Power to entertain and excite: 2Faced Dance in EVERYTHING [but the girl]

The Place, London
March 14, 2020

Maggie Foyer

2Faced Dance Company ticks all the right boxes: high energy, total commitment and concepts of concern for these turbulent times. Everything [but the girl], is a varied bill, by female choreographers and male performers with the welcome addition of live music for two of the three works.

The Qualies links sport to dance. Light-hearted sports chat with important underlying concepts is the backstory as Louis Parker-Evans effectively voices David Forster Wallace’s essay on the gruelling prequels to the big tennis tournaments. Choreographer Fleur Darkin, former director of Scottish Dance Theatre, parallels dance and tennis, charting the strain, the devotion to training, the success and the failure.

Four dancers, Parker-Evans, John Robinson, Will Hodson and Cameron Woolnough give convincing performances with adroit moves and neat ball skills.

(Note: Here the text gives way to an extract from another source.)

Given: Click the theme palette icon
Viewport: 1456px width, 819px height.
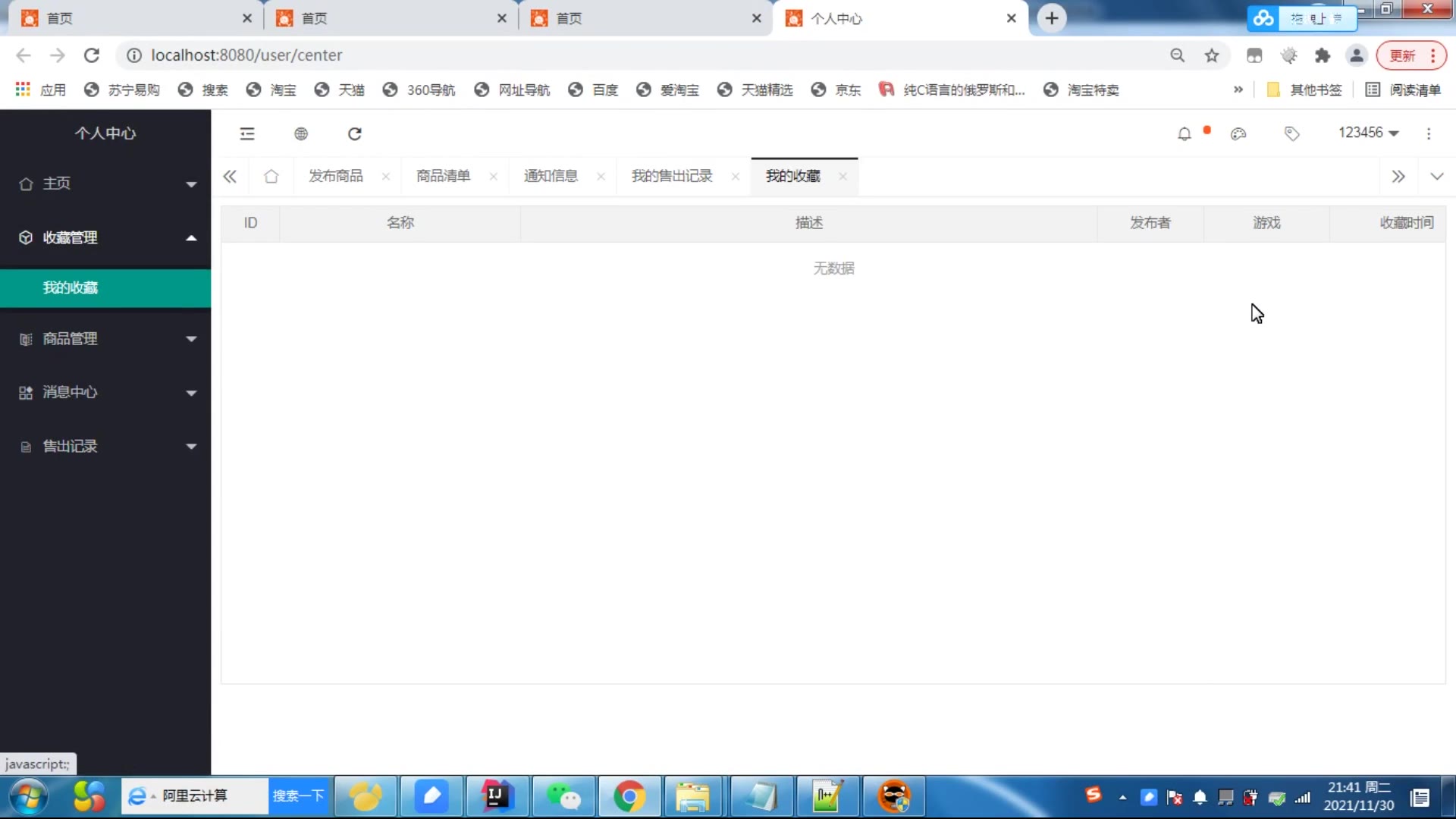Looking at the screenshot, I should 1238,133.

The dance – we had to wait a while for this – was varied. Duets of tough one-upmanship and edgy sizing-up contrasted with solos of lyrical self-reflection by a multi-skilled cast in a work that was both thought provoking and entertaining.

2Faced Dance in 7.0 by Tamsin Fitzgerald. Photo Benjamin Statham
2Faced Dance in 7.0 by Tamsin Fitzgerald
Photo Benjamin Statham

Director Tamsin Fitzgerald’s Hollow in a World too Full, inspired by a dystopian quote from the film The Network, 1976, spotlights an uncertain, overfilled world. In the current even more uncertain world, Sam Buswell attacks the high velocity solo with gut-wrenching passion. It’s a well-structured work where the dynamics rise and fall, as banks of lights shift focus to reveal or conceal the onstage musicians. The dance is a trial of stamina and endurance, one man against the world and Buswell triumphs.

7.0 is choreography by Fitzgerald and her dancers after a visit to Haiti in the aftermath of the earthquake of 2011. With a powerful new score by Alex Baranowski, this reduxed version also finds relevance in the contemporary world.

It opens as Parker-Evans, brushes the dust from his arms. The dust of the quake and the dust of eternity both find their symbolic home in a work redolent with atmospheric sounds, positions and lights. The duets are death-defying, as the men throw, lift and catch with agility and speed. The solos give opportunities to individuals and when they work together as an ensemble, the power is awesome. It was a performance that both entertained and excited: great dance tackling important issues.